Within the scenario-driven training, the British Marine Commandos simulated taking control of an area recently devastated by natural disasters and insurgent activity. The British Marines provided humanitarian assistance while defending and protecting the simulated community. Within the scenario, 26th MEU Marines were then to conduct a Relief In Place, taking over operations ashore and allowing 3 Commando Brigade to retrograde back to UK ships.

While the UK commandos maintained security ashore, 26th MEU Marines assaulted the beach using air, sea and ground assets, including UH-1 Hueys, AH-1W Super Cobra Helicopters, CH-53E Super Stallion Helicopters, MV-22 Ospreys, Landing Craft Air Cushioned, Amphibious Assault Vehicles, Light-Armored Vehicles, tanks, and Humvees to get troops from the ships of Kearsarge Amphibious Group onto the beaches of Camp Lejeune.

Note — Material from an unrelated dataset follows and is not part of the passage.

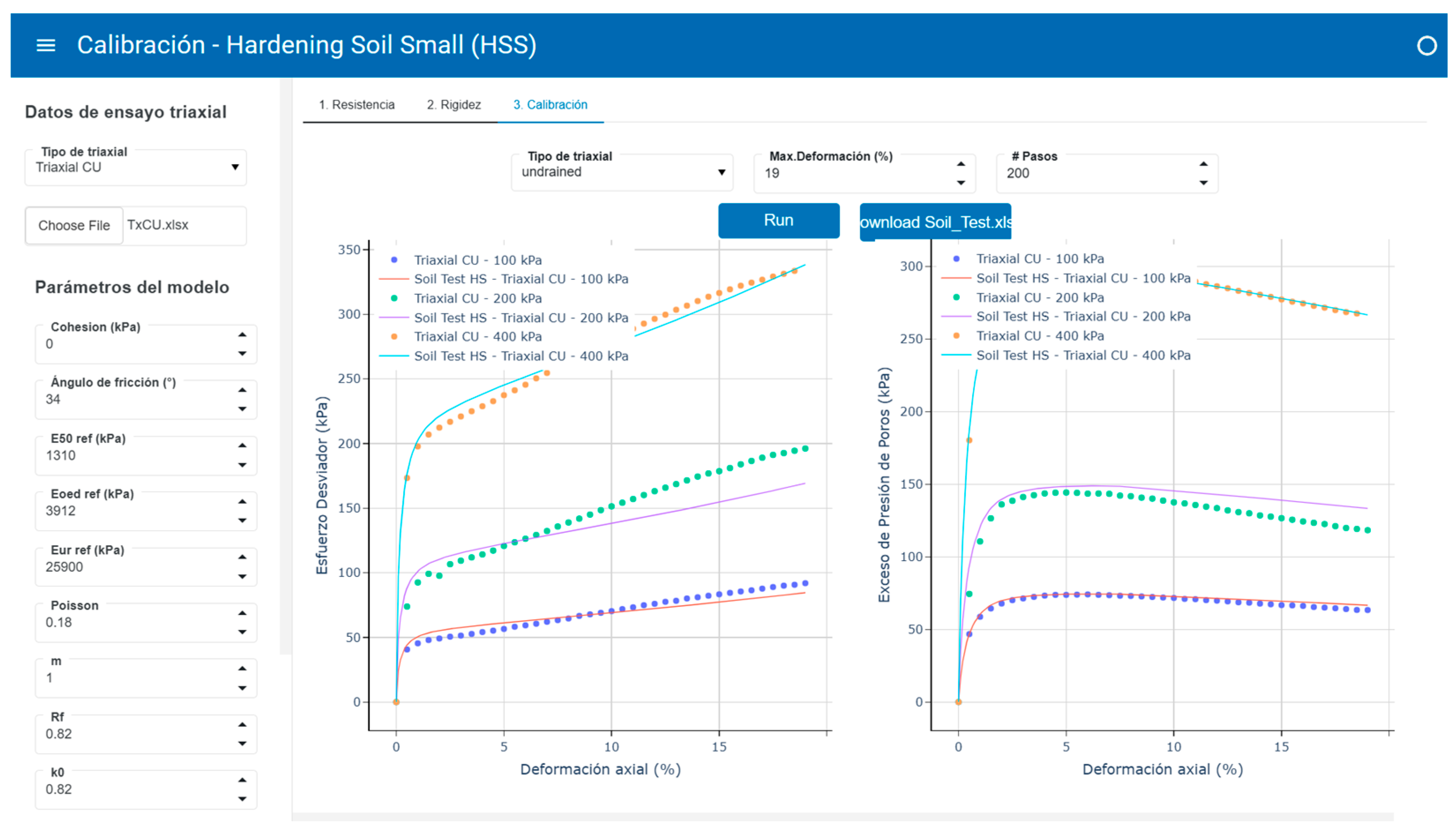Increase Max.Deformación value with up arrow
This screenshot has width=1456, height=837.
[961, 164]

“Engaging multiple units, with a broad range of weapon systems and capabilities, is especially important for preparing the command for their part,” Dymond said. “Just as the individual Marine trains best with rounds in his weapon and targets to shoot, commanders train better with troops and assets in the field.”

Once on land, the MEU operated over a large expanse of area to conduct reconnaissance, raids, humanitarian assistance and security. Once MEU Marines relieved the British Marines, they assisted in fighting off the simulated insurgency and working to get the fictional region back to normalcy.

“The British Marines facilitated our movement ashore and established a foothold for us,” said Gunnery Sgt. Andrew Jones, platoon sergeant for Light Armored Reconnaissance platoon, Weapons Company, BLT 3/8. “We were able to pick up where they left off as they went back aboard their ship to continue their operations.”

During the exercise, Marines from both countries conducted vehicle and weapons demonstrations for their counterparts. Marines from the MEU took a ride in British military vehicles and showcased their LAVs and tanks to their British comrades. This allowed service members from both countries to get to know each other a little better, said Jones.

The MEU is set to deploy in the fall after its Certification Exercise, the final event on its pre-deployment training list. The MEU will board the ships of Kearsarge Amphibious Ready Group for their deployment.